▼

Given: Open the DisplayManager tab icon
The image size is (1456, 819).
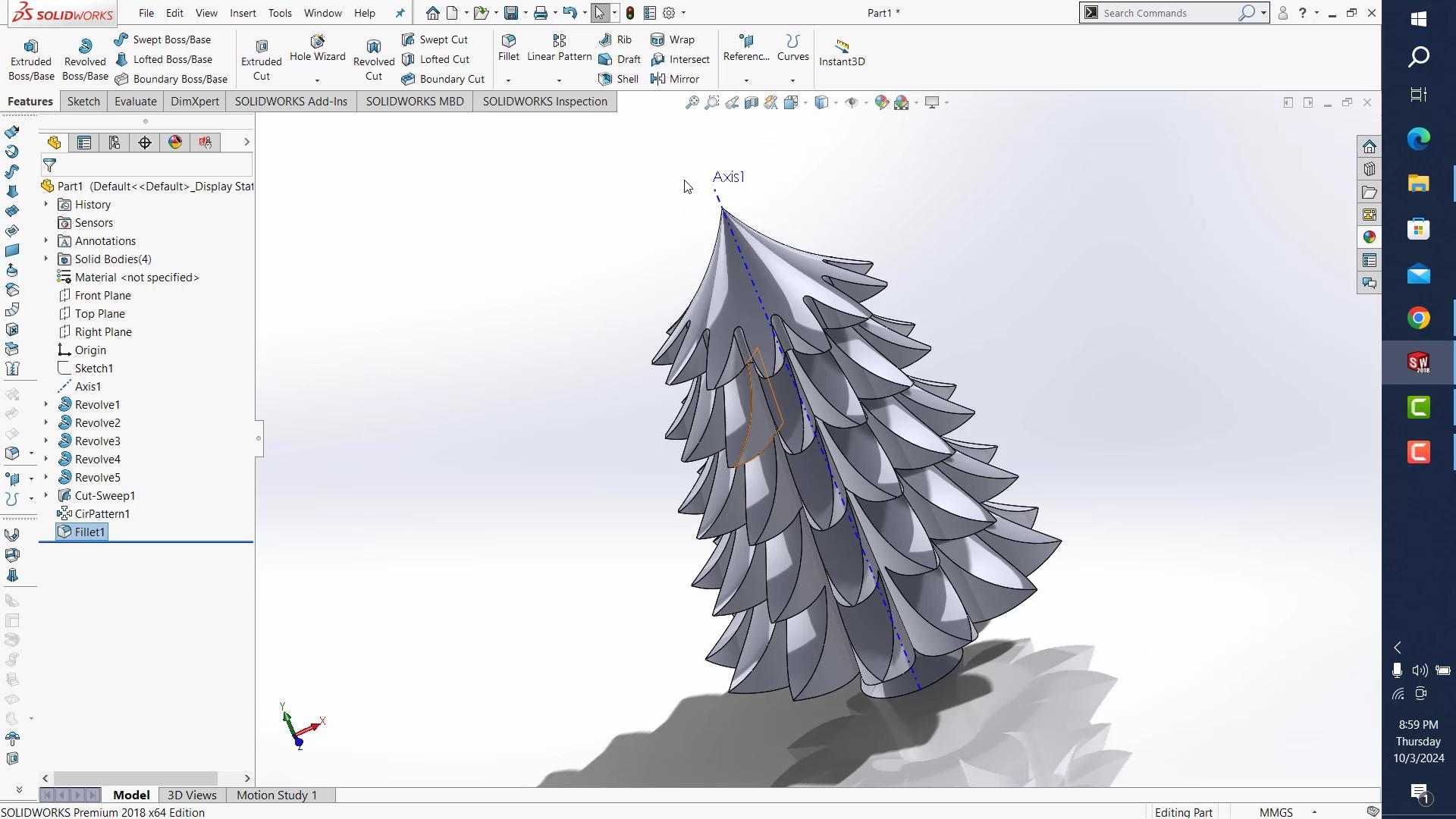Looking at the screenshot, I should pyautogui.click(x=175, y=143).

▲
▼

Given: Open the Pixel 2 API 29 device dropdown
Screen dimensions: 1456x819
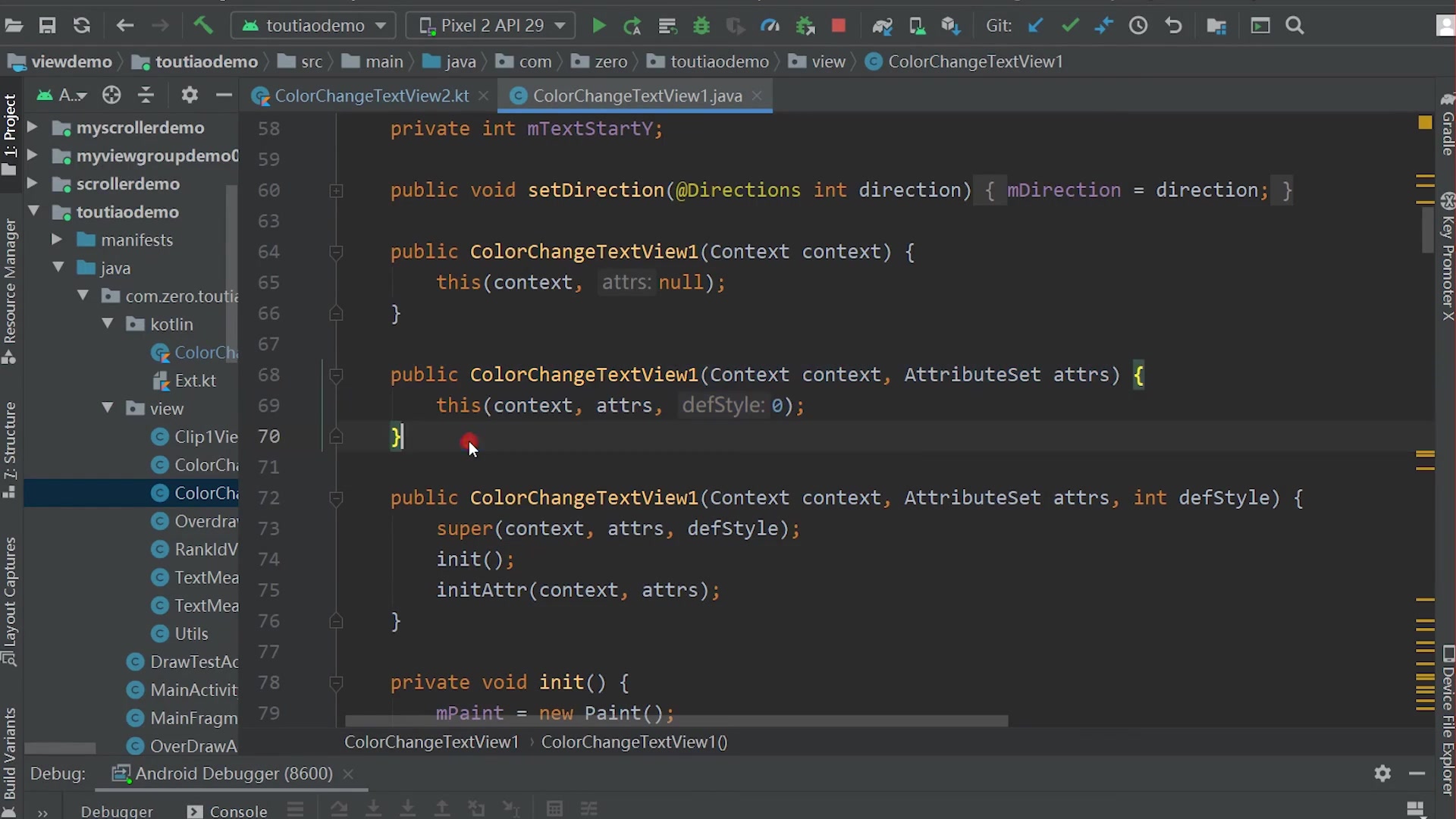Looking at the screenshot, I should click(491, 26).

▲
▼

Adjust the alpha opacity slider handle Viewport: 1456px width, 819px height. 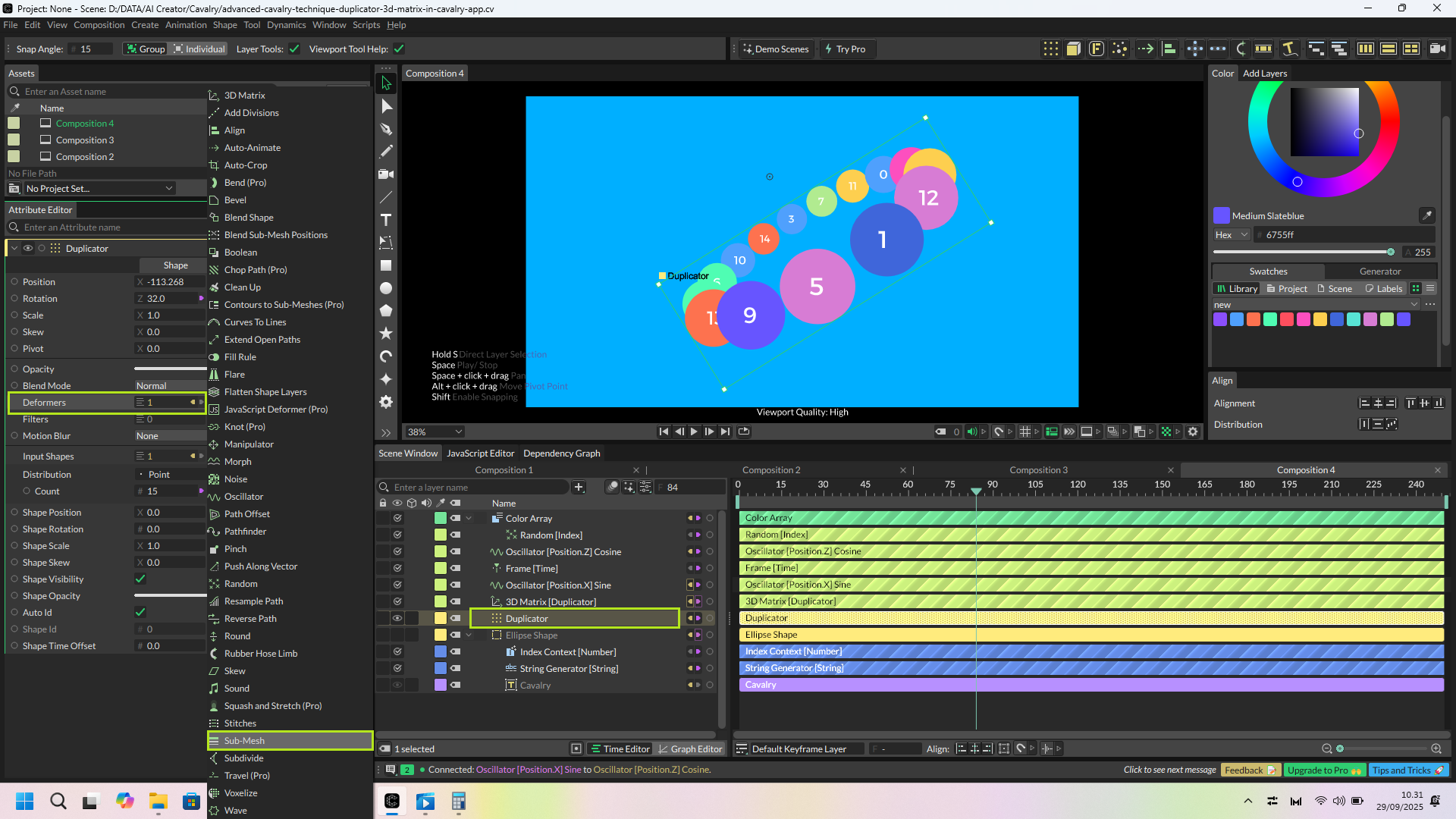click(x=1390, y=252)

▲

ASSIGNMENT:
A single number is requested: the count of lines in the data that hold "Open".

RESPONSE AREA:
2